There’s a difference between wanting to be an automaker and wanting to power every automaker. At the 2026 Huawei Qiankun Media Day in Shenzhen this week, Huawei made clear it still belongs to the second camp.

Jin Yuzhi, CEO of Huawei’s Intelligent Automotive Solutions BU, took the stage to reiterate the company’s now-familiar position: Huawei doesn’t compete with carmakers — it supplies them. “We don’t want to be a competitor in the industry. We want to be an enabler,” he said, framing Huawei as an “electronic screw” in the smart vehicle age. It’s a strategy that’s showing real traction.

The numbers back him up. Huawei’s Qiankun smart driving system has already surpassed 1.9 million cumulative installations. By the end of August, both Qiankun Zhijia and the Hongmeng smart cockpit will have crossed the 2-million-install mark — within weeks of each other, according to Jin.

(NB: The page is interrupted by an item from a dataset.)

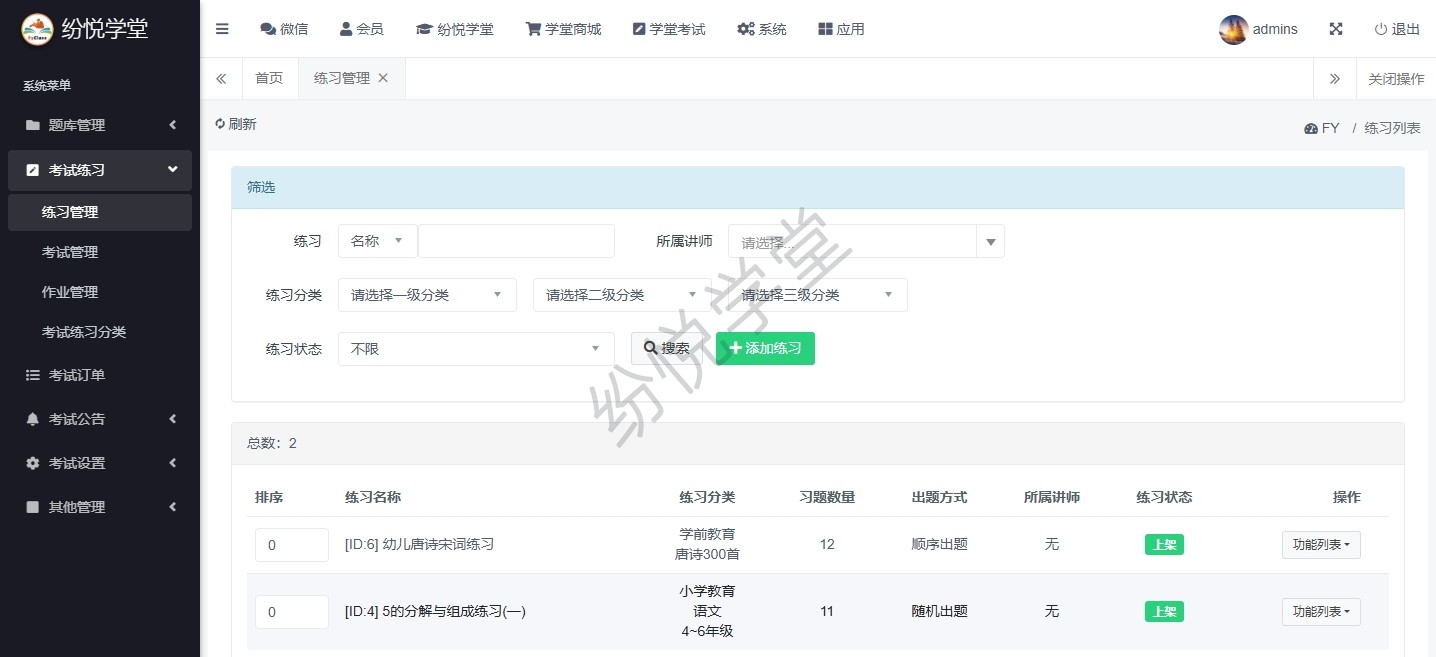The height and width of the screenshot is (657, 1436).
Task: Open 微信 from the top navigation
Action: coord(284,29)
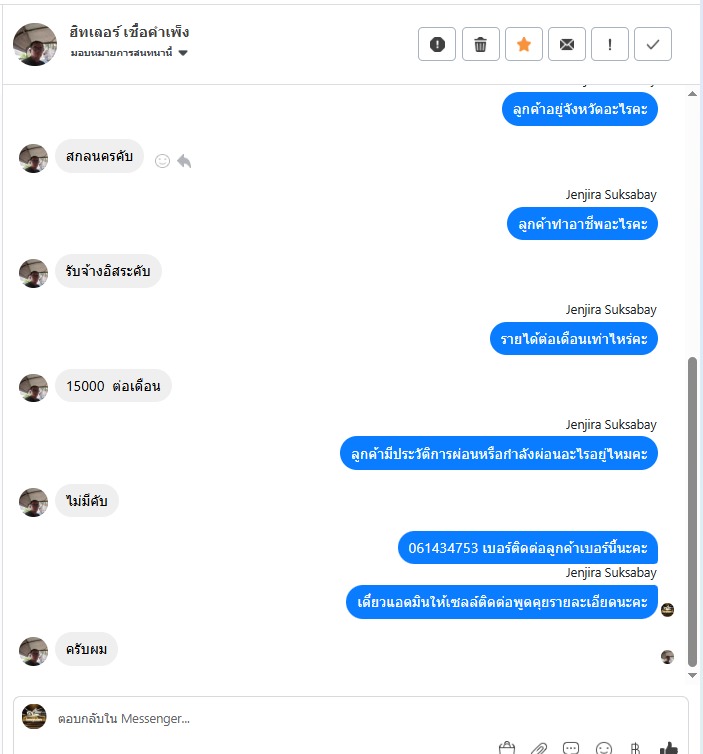
Task: Click the Baht payment request icon
Action: pyautogui.click(x=635, y=748)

The technology under the hood draws directly from Huawei’s ICT roots. The company’s lidar systems, for example, borrow from its fiber-optic communications core technology. Millimeter-wave radar taps into the 5G wireless expertise Huawei spent over a decade building. And the compute hardware runs on the Ascend AI platform — the same architecture powering Huawei’s data-center AI accelerators.

The message from Shenzhen is clear: Huawei isn’t building cars, but it wants to be inside as many of them as possible. Two million installs before September — across both smart driving and cockpit systems — gives it a credible claim that the strategy is working.